▶ What the task requires: Write out every line exactly, from the first line of the records below through the line that contains "Given: Click samsilvermusic cartoon avatar".

Collected data entries:
★ ★ ★ ★ ★ ★ ★

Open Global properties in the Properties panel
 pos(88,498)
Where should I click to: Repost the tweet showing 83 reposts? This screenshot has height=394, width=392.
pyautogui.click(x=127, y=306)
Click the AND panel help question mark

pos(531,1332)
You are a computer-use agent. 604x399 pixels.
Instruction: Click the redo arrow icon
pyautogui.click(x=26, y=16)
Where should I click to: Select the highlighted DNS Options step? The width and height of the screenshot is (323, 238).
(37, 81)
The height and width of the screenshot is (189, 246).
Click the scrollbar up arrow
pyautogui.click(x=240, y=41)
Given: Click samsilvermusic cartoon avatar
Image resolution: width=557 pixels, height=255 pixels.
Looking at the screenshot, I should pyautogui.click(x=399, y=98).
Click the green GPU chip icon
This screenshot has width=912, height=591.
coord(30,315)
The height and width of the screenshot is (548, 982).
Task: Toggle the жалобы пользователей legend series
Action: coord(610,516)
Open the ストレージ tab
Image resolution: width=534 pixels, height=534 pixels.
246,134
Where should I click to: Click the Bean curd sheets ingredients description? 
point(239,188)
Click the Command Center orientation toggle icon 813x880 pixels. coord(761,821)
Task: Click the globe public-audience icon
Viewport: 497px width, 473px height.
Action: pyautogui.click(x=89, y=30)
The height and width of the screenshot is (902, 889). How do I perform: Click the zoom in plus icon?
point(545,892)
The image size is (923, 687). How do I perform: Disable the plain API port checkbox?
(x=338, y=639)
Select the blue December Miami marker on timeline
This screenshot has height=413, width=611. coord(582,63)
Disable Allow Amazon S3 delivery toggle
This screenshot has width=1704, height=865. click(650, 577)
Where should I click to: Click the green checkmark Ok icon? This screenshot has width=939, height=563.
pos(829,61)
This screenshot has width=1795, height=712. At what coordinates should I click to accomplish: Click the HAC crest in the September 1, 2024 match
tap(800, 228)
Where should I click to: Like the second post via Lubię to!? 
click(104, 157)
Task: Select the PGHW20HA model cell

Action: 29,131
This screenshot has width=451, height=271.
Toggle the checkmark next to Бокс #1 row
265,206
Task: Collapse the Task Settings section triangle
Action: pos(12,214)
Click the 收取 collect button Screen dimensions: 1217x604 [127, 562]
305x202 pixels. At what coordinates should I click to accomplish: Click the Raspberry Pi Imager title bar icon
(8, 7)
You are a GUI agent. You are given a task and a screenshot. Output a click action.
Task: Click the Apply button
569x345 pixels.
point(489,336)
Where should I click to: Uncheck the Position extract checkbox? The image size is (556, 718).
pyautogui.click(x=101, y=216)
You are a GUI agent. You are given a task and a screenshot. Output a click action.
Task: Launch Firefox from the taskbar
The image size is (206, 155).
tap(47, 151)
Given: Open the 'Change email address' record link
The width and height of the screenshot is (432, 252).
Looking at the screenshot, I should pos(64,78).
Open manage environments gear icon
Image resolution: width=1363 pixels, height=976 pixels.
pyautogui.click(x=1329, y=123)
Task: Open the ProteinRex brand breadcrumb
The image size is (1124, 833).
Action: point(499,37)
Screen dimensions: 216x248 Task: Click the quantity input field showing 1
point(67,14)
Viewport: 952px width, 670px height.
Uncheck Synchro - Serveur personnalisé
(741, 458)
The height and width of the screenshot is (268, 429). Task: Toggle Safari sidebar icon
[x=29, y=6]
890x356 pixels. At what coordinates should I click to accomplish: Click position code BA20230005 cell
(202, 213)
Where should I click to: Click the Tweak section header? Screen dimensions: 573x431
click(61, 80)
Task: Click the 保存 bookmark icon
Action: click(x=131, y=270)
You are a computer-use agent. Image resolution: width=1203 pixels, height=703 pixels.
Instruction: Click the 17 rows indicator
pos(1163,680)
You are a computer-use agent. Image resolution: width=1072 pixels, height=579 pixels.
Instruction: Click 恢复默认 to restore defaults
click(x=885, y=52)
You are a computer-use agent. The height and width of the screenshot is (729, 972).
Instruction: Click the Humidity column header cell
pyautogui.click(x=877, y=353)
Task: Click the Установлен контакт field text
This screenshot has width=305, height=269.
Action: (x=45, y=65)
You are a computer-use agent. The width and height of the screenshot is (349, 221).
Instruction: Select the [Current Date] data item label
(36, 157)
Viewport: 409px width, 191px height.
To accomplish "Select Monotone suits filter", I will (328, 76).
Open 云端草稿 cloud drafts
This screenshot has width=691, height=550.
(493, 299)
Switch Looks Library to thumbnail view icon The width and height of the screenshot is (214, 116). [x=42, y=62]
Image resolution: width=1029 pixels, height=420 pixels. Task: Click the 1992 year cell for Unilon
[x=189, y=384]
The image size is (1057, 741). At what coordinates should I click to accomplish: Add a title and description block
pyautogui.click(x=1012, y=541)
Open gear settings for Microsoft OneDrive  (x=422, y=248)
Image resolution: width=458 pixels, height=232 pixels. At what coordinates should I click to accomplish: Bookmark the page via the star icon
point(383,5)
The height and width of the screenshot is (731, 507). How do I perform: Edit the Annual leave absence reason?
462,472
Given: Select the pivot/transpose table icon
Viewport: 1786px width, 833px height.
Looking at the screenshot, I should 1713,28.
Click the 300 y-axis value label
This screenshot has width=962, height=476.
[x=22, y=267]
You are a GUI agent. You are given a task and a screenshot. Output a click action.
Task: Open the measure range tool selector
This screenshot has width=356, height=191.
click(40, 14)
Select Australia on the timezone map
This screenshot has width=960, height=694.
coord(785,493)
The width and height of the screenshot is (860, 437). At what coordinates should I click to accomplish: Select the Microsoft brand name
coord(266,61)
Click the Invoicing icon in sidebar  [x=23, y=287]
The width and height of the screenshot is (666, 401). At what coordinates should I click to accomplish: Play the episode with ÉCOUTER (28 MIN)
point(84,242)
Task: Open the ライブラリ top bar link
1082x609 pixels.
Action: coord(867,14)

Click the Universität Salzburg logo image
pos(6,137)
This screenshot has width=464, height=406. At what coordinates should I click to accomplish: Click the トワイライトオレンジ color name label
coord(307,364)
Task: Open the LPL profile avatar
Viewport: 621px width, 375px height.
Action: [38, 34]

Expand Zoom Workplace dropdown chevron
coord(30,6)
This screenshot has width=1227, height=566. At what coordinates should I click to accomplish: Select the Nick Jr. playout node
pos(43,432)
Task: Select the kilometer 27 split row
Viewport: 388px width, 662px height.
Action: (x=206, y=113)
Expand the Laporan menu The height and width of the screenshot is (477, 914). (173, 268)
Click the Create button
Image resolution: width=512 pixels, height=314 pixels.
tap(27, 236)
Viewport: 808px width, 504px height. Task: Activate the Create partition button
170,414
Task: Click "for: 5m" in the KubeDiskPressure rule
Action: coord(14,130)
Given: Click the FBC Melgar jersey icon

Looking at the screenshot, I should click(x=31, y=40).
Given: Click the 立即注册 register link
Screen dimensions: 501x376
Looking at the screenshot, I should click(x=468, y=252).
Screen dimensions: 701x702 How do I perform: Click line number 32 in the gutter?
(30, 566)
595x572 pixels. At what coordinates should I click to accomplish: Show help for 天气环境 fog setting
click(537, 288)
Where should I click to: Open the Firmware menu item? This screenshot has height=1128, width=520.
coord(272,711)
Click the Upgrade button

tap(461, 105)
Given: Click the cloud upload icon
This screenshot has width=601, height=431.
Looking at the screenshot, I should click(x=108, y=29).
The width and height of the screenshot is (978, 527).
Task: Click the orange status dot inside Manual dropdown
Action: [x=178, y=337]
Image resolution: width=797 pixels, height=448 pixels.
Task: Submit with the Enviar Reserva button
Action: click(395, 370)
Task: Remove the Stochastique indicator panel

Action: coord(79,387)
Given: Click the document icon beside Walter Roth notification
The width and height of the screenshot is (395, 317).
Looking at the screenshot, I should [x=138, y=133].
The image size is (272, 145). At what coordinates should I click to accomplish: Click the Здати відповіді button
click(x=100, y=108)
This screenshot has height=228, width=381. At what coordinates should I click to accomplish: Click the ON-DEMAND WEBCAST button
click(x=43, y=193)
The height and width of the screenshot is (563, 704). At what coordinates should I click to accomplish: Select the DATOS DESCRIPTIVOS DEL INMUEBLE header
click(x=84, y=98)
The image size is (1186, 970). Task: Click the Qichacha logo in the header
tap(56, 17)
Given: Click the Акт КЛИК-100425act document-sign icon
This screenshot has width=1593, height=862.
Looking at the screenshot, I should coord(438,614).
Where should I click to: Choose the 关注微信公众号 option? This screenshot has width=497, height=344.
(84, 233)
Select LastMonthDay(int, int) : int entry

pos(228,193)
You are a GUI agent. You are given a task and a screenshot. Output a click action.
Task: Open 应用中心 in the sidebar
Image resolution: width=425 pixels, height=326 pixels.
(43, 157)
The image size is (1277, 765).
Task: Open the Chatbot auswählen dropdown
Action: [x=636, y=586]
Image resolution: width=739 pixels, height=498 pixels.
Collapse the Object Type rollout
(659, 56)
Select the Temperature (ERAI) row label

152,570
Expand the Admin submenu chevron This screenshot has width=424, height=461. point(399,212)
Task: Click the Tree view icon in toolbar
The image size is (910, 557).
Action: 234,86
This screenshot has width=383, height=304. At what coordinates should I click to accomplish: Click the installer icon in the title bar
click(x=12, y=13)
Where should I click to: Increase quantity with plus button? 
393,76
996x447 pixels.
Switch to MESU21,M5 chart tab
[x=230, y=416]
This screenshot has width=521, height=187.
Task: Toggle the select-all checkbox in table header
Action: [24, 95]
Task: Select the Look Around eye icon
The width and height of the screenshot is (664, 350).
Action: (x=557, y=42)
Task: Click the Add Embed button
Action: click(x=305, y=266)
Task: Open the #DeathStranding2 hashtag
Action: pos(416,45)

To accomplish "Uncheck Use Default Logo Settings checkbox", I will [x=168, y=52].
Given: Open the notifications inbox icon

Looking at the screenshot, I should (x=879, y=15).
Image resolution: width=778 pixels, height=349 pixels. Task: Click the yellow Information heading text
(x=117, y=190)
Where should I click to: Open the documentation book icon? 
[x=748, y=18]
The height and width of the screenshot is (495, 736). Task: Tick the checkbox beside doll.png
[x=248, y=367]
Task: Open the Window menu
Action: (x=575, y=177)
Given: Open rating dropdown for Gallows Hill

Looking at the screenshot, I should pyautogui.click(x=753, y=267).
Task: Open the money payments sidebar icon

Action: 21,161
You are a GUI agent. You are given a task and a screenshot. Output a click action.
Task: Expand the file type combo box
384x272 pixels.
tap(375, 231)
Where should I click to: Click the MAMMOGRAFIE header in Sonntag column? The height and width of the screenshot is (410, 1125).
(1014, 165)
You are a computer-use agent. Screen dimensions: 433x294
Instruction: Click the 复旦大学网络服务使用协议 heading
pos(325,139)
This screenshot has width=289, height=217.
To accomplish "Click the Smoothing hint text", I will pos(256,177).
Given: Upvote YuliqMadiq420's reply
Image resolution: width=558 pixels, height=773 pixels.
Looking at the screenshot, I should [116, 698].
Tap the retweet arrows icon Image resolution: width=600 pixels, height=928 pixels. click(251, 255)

★ ★ ★ ★ ★ ★ ★

▶ Exercise response:
Open Global properties in the Properties panel
 pos(88,498)
Where should I click to: Repost the tweet showing 83 reposts? This screenshot has height=394, width=392.
pyautogui.click(x=127, y=306)
Click the AND panel help question mark

pos(531,1332)
You are a computer-use agent. 604x399 pixels.
Instruction: Click the redo arrow icon
pyautogui.click(x=26, y=16)
Where should I click to: Select the highlighted DNS Options step? The width and height of the screenshot is (323, 238).
(37, 81)
The height and width of the screenshot is (189, 246).
Click the scrollbar up arrow
pyautogui.click(x=240, y=41)
Given: Click samsilvermusic cartoon avatar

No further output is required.